Doctors, medical choices and money
One other thing will not be affected. Doctors often want to keep patients on a medication that is working for them. From a patient’s perspective, that can be a very good thing: There is ample evidence that not all generics work the same as all brand-name medications. So switching to a generic might not happen, or might not happen easily.
Beyond that, AbbVie consistently pays a lot of money to doctors, hospitals and other providers.
Don’t forget — this kind of payment to doctors is completely legal, for consulting, promotional talks, meals and more. It is something that a drug company considers part of the cost of doing business. And ProPublica, the investigative newsroom, found that the more money the doctor gets from a drug company, the more likely she is to prescribe that company’s drug.

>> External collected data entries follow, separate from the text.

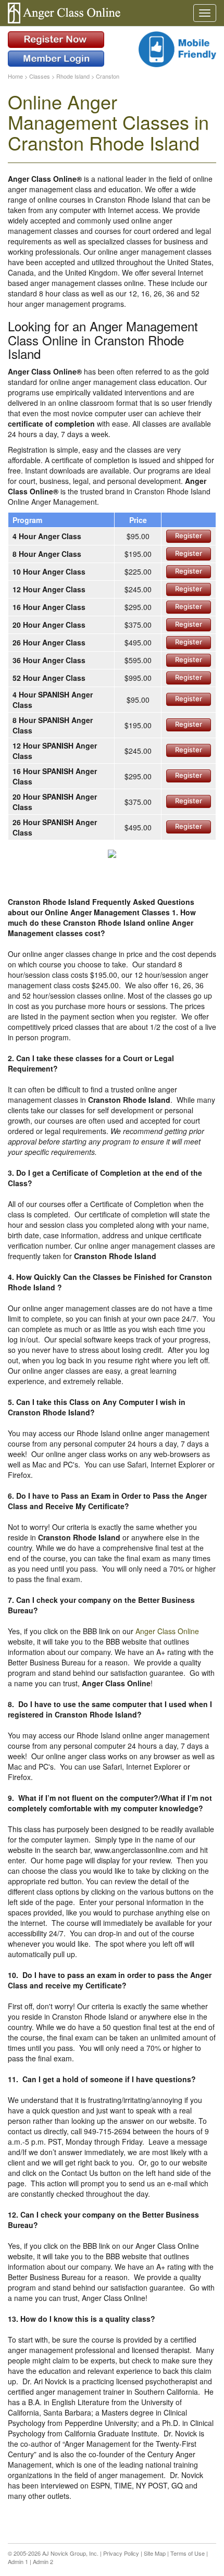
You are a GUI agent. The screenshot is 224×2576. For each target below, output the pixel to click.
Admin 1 (18, 2561)
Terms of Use (187, 2553)
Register (188, 535)
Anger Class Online (167, 1631)
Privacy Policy (121, 2553)
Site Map (155, 2553)
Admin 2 (43, 2561)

This page on the openpaymentsdata.cms.gov website documents AbbVie’s generous payments to doctors, hospitals and others. Montefiore Medical Center, just one town over from me, is a primary recipient, as is the University of Washington — and several individual providers. In 2022 alone, AbbVie reported paying over $53 million in “compensation for services other than consulting, including serving as faculty or as a speaker at a venue other than a continuing education program” and over $28 million in food and beverage payments.
Of course, not all of these payments are related to Humira — AbbVie has a number of products — but it’s certainly worth considering if a doctor who got lots of consulting fees from Abbvie will prescribe a lot of Humira.
Abbvie openpaymentsdata.cms.gov payments.
Abbvie payments breakdown openpaymentsdata.cms.gov.